All through the rest of the drills and scrimmage, I managed to avoid falling. I was so good, in fact, that I was kind of annoyed that I’d been forced to fall because obviously that “everyone falls” mantra didn’t apply to me. I could have gone injury-free if only she hadn’t made me fall. But then when we were almost done, I leaned back suddenly while trying to get to a puck and fell back onto my fanny and put my hand down to catch myself (both of the things Beth told me NOT to do), then smacked the back of my head on the ice. Thank goodness I was wearing a helmet. After I fell, I realized Beth had been right about the padding. The fall really didn’t hurt.
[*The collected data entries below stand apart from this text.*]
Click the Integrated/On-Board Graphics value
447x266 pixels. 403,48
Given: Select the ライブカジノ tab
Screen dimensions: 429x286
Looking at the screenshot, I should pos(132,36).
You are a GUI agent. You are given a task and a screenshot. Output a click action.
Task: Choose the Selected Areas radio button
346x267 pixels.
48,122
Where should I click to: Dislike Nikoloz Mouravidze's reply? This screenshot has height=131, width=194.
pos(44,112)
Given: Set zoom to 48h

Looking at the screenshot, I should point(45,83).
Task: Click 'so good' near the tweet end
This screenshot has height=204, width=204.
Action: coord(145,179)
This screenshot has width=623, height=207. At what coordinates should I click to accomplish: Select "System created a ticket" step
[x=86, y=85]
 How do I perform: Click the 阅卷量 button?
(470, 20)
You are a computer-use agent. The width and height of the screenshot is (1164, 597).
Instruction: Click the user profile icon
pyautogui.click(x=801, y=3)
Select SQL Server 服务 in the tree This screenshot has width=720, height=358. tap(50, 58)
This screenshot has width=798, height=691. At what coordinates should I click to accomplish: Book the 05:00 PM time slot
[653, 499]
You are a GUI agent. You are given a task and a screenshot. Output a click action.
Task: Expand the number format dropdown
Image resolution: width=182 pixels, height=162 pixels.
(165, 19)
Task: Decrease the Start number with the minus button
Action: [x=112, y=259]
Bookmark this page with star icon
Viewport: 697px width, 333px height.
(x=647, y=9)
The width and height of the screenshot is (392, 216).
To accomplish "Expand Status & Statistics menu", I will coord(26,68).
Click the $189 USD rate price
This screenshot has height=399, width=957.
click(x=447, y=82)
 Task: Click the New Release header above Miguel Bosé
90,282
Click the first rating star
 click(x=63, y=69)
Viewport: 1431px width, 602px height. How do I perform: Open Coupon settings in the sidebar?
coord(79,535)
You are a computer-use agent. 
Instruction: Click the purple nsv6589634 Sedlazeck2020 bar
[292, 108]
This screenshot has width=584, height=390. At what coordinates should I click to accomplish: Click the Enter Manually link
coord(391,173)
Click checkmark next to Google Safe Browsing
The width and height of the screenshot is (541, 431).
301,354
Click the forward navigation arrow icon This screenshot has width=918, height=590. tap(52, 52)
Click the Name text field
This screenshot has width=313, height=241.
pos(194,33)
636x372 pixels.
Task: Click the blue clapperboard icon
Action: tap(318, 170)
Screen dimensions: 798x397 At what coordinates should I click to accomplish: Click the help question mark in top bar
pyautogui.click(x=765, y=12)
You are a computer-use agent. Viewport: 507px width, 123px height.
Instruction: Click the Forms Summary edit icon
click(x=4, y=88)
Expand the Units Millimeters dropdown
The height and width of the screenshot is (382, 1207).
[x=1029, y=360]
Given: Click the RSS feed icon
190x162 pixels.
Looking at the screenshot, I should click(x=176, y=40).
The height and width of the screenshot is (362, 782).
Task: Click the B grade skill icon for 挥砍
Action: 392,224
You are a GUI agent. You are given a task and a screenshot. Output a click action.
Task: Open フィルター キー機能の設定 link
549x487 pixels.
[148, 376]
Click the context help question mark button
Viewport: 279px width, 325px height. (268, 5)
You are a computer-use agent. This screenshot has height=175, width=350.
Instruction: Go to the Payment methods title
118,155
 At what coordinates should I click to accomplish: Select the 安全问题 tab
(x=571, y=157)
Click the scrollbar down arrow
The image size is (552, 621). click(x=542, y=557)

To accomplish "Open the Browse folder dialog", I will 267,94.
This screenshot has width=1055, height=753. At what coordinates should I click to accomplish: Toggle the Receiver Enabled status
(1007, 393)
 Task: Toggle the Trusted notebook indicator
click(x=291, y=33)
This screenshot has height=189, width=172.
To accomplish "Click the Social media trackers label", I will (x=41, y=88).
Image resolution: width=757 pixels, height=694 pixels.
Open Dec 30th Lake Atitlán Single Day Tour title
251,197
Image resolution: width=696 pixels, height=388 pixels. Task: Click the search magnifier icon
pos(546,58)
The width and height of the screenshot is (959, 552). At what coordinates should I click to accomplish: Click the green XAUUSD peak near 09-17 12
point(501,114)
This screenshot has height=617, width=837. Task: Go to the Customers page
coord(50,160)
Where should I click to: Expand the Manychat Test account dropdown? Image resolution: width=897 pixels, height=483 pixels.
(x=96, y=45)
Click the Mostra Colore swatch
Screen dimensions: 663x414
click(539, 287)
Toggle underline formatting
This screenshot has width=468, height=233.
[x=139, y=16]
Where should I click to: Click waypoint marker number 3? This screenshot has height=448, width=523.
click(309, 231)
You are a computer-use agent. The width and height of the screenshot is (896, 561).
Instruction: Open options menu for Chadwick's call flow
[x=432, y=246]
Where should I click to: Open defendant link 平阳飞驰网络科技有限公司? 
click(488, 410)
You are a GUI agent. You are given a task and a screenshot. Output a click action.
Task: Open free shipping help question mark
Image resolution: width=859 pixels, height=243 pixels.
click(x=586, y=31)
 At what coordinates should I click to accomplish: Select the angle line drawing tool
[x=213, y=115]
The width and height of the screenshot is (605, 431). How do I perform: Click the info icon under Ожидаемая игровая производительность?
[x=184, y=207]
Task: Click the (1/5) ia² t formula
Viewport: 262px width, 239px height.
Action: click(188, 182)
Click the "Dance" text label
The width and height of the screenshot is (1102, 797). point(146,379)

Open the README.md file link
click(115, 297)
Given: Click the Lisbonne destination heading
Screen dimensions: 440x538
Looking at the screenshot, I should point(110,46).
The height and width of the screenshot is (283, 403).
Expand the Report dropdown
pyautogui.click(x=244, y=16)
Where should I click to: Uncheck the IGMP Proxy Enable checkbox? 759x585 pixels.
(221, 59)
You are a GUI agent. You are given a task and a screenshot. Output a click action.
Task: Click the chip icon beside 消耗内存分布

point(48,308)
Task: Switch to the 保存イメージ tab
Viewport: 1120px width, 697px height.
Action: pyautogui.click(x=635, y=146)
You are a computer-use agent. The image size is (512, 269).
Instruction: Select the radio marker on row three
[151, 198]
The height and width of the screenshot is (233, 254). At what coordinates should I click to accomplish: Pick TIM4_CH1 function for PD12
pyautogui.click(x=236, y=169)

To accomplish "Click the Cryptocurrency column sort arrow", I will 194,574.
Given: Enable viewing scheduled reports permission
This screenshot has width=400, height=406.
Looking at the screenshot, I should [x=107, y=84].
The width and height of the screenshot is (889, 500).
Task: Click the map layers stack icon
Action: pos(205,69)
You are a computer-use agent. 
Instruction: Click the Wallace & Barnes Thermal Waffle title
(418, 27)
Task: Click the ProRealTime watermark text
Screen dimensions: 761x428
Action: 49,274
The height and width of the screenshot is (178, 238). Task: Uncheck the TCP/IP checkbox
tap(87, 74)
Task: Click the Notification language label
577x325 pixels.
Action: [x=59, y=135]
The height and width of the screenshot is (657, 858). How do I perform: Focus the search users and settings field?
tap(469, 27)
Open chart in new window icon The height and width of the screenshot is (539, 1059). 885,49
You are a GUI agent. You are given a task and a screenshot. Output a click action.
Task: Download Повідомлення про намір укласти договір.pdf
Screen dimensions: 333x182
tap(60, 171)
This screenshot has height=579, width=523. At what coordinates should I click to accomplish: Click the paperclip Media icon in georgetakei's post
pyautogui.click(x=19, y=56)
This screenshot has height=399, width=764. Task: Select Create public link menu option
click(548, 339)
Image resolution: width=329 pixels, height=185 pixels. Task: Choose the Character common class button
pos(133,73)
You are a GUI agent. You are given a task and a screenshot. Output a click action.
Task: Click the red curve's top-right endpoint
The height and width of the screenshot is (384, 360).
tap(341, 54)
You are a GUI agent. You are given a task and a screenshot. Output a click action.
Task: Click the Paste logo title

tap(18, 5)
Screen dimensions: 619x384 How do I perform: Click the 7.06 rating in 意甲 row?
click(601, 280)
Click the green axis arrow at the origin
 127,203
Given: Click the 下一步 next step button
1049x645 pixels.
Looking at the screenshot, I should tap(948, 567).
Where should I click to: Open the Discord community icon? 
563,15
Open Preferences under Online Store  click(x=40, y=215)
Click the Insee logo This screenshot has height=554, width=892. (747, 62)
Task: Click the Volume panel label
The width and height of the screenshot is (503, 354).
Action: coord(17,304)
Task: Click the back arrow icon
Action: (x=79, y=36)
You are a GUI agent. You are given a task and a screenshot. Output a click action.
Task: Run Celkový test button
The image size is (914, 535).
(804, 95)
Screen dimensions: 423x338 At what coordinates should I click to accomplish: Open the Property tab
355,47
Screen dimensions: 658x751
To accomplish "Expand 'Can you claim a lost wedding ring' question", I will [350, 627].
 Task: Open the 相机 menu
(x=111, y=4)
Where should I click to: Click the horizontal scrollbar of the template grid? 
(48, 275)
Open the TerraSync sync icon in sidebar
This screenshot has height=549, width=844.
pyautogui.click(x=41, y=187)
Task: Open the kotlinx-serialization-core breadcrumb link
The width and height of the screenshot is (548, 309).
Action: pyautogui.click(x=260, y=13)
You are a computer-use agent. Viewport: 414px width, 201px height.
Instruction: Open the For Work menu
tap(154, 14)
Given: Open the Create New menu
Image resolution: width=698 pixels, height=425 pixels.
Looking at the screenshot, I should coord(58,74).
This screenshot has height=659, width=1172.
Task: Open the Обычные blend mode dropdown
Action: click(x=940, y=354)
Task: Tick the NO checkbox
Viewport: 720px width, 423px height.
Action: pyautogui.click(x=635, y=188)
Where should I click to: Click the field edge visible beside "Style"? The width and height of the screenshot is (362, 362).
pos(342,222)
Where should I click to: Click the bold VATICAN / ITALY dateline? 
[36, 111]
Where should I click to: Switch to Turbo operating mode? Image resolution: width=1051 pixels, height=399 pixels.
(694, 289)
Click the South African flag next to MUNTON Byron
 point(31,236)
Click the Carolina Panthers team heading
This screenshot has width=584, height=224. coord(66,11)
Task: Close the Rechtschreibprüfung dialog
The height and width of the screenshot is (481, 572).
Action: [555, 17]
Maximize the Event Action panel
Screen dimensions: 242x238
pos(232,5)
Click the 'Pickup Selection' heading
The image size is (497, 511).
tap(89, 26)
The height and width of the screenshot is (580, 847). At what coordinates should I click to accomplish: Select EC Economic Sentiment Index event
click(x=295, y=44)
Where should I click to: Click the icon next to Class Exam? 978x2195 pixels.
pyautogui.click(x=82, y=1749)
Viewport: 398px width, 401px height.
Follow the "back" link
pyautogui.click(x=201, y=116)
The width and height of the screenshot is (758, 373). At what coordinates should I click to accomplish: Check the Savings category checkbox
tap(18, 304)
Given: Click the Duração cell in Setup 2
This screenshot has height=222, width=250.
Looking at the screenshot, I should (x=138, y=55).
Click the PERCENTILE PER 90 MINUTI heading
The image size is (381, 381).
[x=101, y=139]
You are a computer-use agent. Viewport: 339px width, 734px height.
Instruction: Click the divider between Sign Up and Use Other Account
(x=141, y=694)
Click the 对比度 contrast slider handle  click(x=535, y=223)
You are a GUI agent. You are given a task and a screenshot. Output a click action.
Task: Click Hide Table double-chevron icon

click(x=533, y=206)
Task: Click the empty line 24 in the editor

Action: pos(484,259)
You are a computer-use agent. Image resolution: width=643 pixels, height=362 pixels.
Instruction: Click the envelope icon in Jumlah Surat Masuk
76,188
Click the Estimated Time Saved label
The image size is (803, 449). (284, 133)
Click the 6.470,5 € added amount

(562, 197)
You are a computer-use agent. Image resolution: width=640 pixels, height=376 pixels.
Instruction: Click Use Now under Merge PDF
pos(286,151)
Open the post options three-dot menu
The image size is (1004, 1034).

I was mostly just angry at myself for breaking my record of staying upright.

I was worried that I would have sore quads from squatting and sore feet from the skates, but aside from some sore forearm muscles, the only pains I had the next few days were my shoulder neck from the falls – nothing a few days of Advil couldn’t fix.

I know what I played bore little resemblance to actual hockey – we beginners were slow and careful and the others were slow and careful so they wouldn’t freak us out – but I was amazed that I was able to accomplish as much as I did (which really was so very little). As I played, I thought back to my life a few years ago and realized that the old me would neverevereverever even think about trying to do what I was now doing. And if Beth hadn’t been there to talk me (and sometimes physically lift me) through it, I still wouldn’t have dared.

I love when I watch my kids try new things and they surprise me with their ability or their bravery. This week, I felt that about myself, which was a nice (if unfamiliar) feeling. But the other surprise was that it didn’t feel like work or like some Big Scary Thing. Once I was out there doing it, it was really fun. I don’t think I’m likely to ever become a competent hockey player, but it was fun to have the chance to learn some new skills in a non-threatening environment with people I liked. It also left me with a whole lot of respect for all those ladies who actually are competent hockey players.  I’m so glad I let myself be talked into it. In fact, I’m even considering taking requests for future blog posts. If I have a friend there to help me, who knows what I might be able to accomplish?